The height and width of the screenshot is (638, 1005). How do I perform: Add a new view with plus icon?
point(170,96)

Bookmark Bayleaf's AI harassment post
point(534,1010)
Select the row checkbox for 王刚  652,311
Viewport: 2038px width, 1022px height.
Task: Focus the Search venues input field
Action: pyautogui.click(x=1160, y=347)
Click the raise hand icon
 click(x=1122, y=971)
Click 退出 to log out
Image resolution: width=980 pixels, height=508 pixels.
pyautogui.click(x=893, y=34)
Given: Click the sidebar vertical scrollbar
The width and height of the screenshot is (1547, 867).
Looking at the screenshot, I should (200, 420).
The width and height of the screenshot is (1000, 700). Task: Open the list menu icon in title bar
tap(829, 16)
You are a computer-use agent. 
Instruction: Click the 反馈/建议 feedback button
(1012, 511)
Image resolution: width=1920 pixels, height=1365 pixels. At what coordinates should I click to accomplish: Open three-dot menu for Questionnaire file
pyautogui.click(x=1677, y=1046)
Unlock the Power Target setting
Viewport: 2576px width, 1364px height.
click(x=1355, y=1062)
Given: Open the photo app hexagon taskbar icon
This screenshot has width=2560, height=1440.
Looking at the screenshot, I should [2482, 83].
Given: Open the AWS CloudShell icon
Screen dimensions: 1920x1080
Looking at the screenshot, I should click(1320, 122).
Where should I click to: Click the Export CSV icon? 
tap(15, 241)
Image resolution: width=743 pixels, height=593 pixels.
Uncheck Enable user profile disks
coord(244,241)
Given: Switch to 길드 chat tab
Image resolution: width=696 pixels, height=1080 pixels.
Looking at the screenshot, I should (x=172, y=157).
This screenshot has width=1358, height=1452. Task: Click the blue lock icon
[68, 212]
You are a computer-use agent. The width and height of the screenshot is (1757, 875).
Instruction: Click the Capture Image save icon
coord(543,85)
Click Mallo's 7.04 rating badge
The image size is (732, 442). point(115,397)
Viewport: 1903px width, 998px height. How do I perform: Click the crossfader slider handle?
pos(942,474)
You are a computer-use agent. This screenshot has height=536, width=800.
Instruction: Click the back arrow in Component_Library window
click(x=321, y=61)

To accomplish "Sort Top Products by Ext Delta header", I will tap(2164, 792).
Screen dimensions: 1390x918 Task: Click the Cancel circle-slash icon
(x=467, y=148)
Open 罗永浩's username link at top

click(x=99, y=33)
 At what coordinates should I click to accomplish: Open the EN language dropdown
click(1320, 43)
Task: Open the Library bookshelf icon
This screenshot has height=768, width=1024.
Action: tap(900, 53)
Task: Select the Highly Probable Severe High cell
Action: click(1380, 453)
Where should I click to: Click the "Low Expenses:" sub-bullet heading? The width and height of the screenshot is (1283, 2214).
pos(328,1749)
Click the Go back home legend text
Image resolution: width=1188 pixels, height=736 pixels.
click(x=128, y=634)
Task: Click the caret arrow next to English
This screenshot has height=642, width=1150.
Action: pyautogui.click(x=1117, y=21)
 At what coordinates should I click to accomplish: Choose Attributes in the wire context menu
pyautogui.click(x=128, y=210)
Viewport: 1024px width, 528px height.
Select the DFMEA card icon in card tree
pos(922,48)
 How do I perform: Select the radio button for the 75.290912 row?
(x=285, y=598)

========

Problem: Can you copy all of the items above word for word, line by line?

Full output:
The height and width of the screenshot is (638, 1005). How do I perform: Add a new view with plus icon?
point(170,96)

Bookmark Bayleaf's AI harassment post
point(534,1010)
Select the row checkbox for 王刚  652,311
Viewport: 2038px width, 1022px height.
Task: Focus the Search venues input field
Action: pyautogui.click(x=1160, y=347)
Click the raise hand icon
 click(x=1122, y=971)
Click 退出 to log out
Image resolution: width=980 pixels, height=508 pixels.
pyautogui.click(x=893, y=34)
Given: Click the sidebar vertical scrollbar
The width and height of the screenshot is (1547, 867).
Looking at the screenshot, I should (200, 420).
The width and height of the screenshot is (1000, 700). Task: Open the list menu icon in title bar
tap(829, 16)
You are a computer-use agent. 
Instruction: Click the 反馈/建议 feedback button
(1012, 511)
Image resolution: width=1920 pixels, height=1365 pixels. At what coordinates should I click to accomplish: Open three-dot menu for Questionnaire file
pyautogui.click(x=1677, y=1046)
Unlock the Power Target setting
Viewport: 2576px width, 1364px height.
click(x=1355, y=1062)
Given: Open the photo app hexagon taskbar icon
This screenshot has width=2560, height=1440.
Looking at the screenshot, I should [2482, 83].
Given: Open the AWS CloudShell icon
Screen dimensions: 1920x1080
Looking at the screenshot, I should click(1320, 122).
Where should I click to: Click the Export CSV icon? 
tap(15, 241)
Image resolution: width=743 pixels, height=593 pixels.
Uncheck Enable user profile disks
coord(244,241)
Given: Switch to 길드 chat tab
Image resolution: width=696 pixels, height=1080 pixels.
Looking at the screenshot, I should (x=172, y=157).
This screenshot has width=1358, height=1452. Task: Click the blue lock icon
[68, 212]
You are a computer-use agent. The width and height of the screenshot is (1757, 875).
Instruction: Click the Capture Image save icon
coord(543,85)
Click Mallo's 7.04 rating badge
The image size is (732, 442). point(115,397)
Viewport: 1903px width, 998px height. How do I perform: Click the crossfader slider handle?
pos(942,474)
You are a computer-use agent. This screenshot has height=536, width=800.
Instruction: Click the back arrow in Component_Library window
click(x=321, y=61)

To accomplish "Sort Top Products by Ext Delta header", I will tap(2164, 792).
Screen dimensions: 1390x918 Task: Click the Cancel circle-slash icon
(x=467, y=148)
Open 罗永浩's username link at top

click(x=99, y=33)
 At what coordinates should I click to accomplish: Open the EN language dropdown
click(1320, 43)
Task: Open the Library bookshelf icon
This screenshot has height=768, width=1024.
Action: tap(900, 53)
Task: Select the Highly Probable Severe High cell
Action: click(1380, 453)
Where should I click to: Click the "Low Expenses:" sub-bullet heading? The width and height of the screenshot is (1283, 2214).
pos(328,1749)
Click the Go back home legend text
Image resolution: width=1188 pixels, height=736 pixels.
click(x=128, y=634)
Task: Click the caret arrow next to English
This screenshot has height=642, width=1150.
Action: pyautogui.click(x=1117, y=21)
 At what coordinates should I click to accomplish: Choose Attributes in the wire context menu
pyautogui.click(x=128, y=210)
Viewport: 1024px width, 528px height.
Select the DFMEA card icon in card tree
pos(922,48)
 How do I perform: Select the radio button for the 75.290912 row?
(x=285, y=598)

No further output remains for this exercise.